DataMatrix-Codes enthalten einen Mechanismus zur Fehlerkorrektur. Fehler in einzelnen Modulen können automatisch korrigiert werden. Die Summe der korrigierten Fehler wird im Fehlerkorrekturwert abgebildet.

ANU - Axial Non-Uniformity (Achsenverhältnis)

Das Achsenverhältnis gibt Auskunft über eine eventuelle horizontale oder vertikale Verzerrung des Codes. Dieser Wert ist z. B. dann niedrig, wenn z. B. geneigte Oberflächen beschriftet werden oder das Lesegerät nicht parallel zum zu prüfenden DataMatrix-Code steht.

MR - Minimum Reflectance (Reflexionswert)

Der Reflexionswert bestimmt, in wie weit der DataMatrix-Code das Licht spiegelt.

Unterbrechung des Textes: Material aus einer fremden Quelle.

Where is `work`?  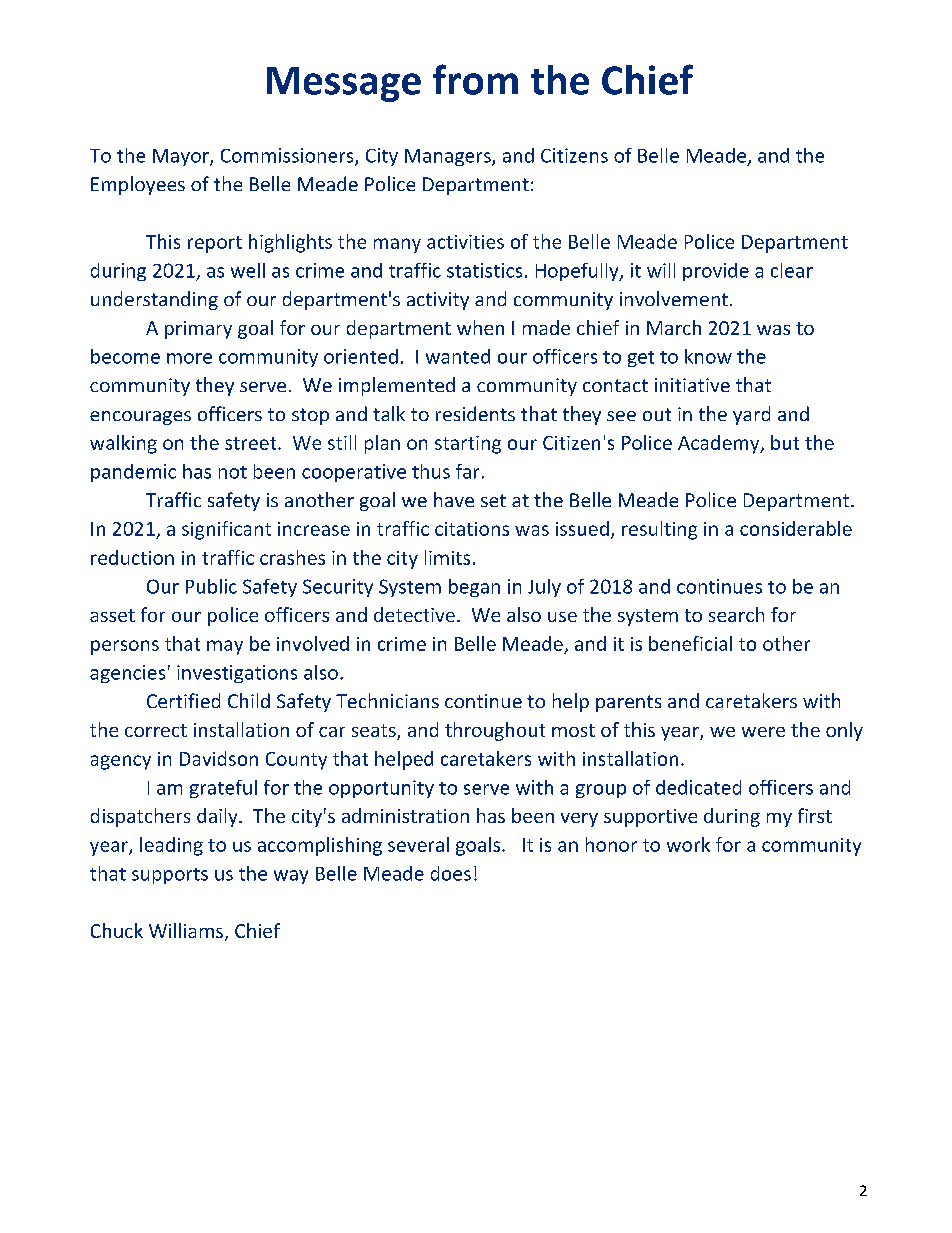 work is located at coordinates (688, 844).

Dieser Qualitätsparameter wird stark durch Lasereinstellungen wie Leistung, Geschwindigkeit und Wiederholungen beeinflusst.

GNU - Grid Non-Uniformity (Verzerrung)

Dieser Parameter gibt Auskunft über generelle Verzerrungen des Codes. Angenommen, dass der ideale Winkel der Module zueinander 90° ist, wird jede Winkel Abweichung von diesen 90°, zu einer Verzerrung führen. 

Weniger…

Praxisbeispiel VISION

 

Ein Automobilhersteller, bestellt von einem Lieferanten eine mechanische Komponente, die einen DataMatrix-Code tragen soll.

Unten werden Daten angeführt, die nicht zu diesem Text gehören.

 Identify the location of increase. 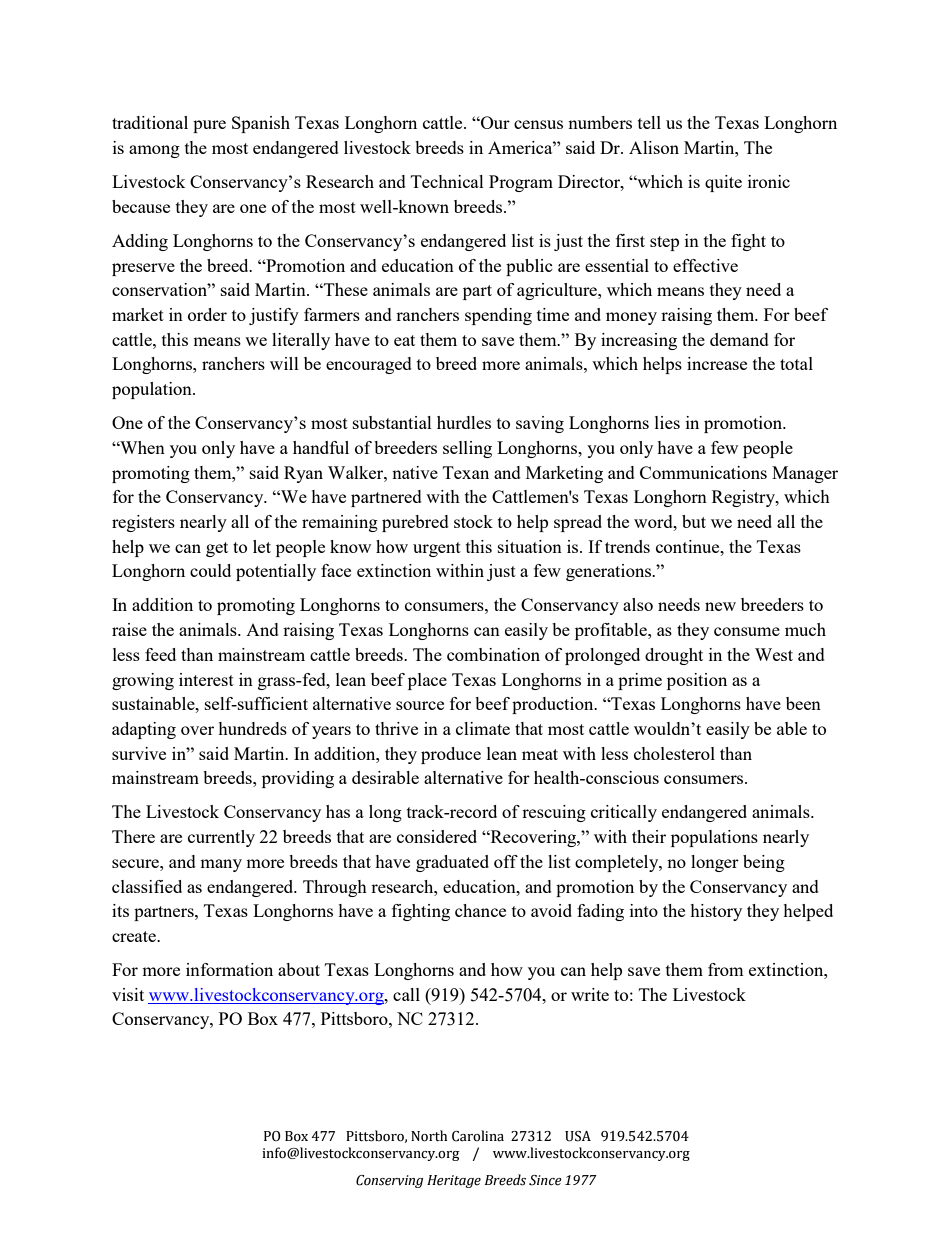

Um eine zuverlässige interne Rückverfolgbarkeit zu gewährleisten, verlangt der Automobilhersteller Qualitätsstufe B oder besser.

Der Lieferant produziert einige Muster, in Übereinstimmung mit den Anforderungen des Automobilherstellers. Um die Qualitätsstufe des laserbeschrifteten DataMatrix-Codes zu beurteilen, lässt er den Code im Labor mit einem zertifizierten Verifier prüfen. Diese Prüfung ergibt, dass der Code der Qualitätsstufe A entspricht, in Übereinstimmung mit den Anforderungen des OEM.

Um dem Vertrag zu entsprechen und um Kosten durch reklamierte Teile zu vermeiden, entscheidet sich der Lieferant das Kamerasystem VISION einzusetzen um die Codequalität im Produktionsprozess zu überwachen. VISION wird neben dem Laser installiert und die Musterteile, die im Labor mit A bewertet wurden, werden mit VISION testweise gelesen. Die Bewertung der Muster mit VISION ergibt eine Gesamtbewertung von C. Wie passen diese Informationen zusammen?

Das Freigabemuster hat, gemäß der Überprüfung mit dem Verifier, definitiv die Qualitätsstufe A. Auf der anderen Seite, wird das Kamerasystem VISION durch Messfehler beeinflusst, die durch ungünstige Umgebungsbedingungen, wie z. B. Winkel der Kamera, Lichtbedingungen etc. entstehen. Diese ungünstigen Messbedingungen sind unter realen Produktionsbedingungen immer präsent und beeinflussen die Effektivität von integrierten Bewertungsalgorithmen.  

Auf Basis eines Freigabemusters, stellt VISION ein Qualitätsprofil (Patent angemeldet) zur Verfügung, das die Qualität jedes einzelnen Parameters abbildet. Hierdurch wird sofort ersichtlich, was zur Bewertung mit einem C während des Produktionsprozesses führt. Nun können z. B. die Umgebungsbedingungen verbessert werden. Oder es kann, nach Rücksprache mit dem Automobilhersteller, vereinbart werden, dass das C z. B. durch einen ungünstigen Lesewinkel im Produktionsprozess zu Stande kommt. Aber alle anderen Parameter mit A bewertet werden, so dass das C zu vernachlässigen ist. Stichproben mit einem zertifizierten Verifier können die Bewertung dann noch unterstützen.

Dank des Qualitätsprofils ist es also möglich, die Qualitätsveränderungen einzelner Parameter zu ermitteln. Unabhängig von der Gesamtbewertung von Codes, die sich immer an der niedrigsten Bewertung innerhalb der untersuchten Qualitätsparameter orientiert.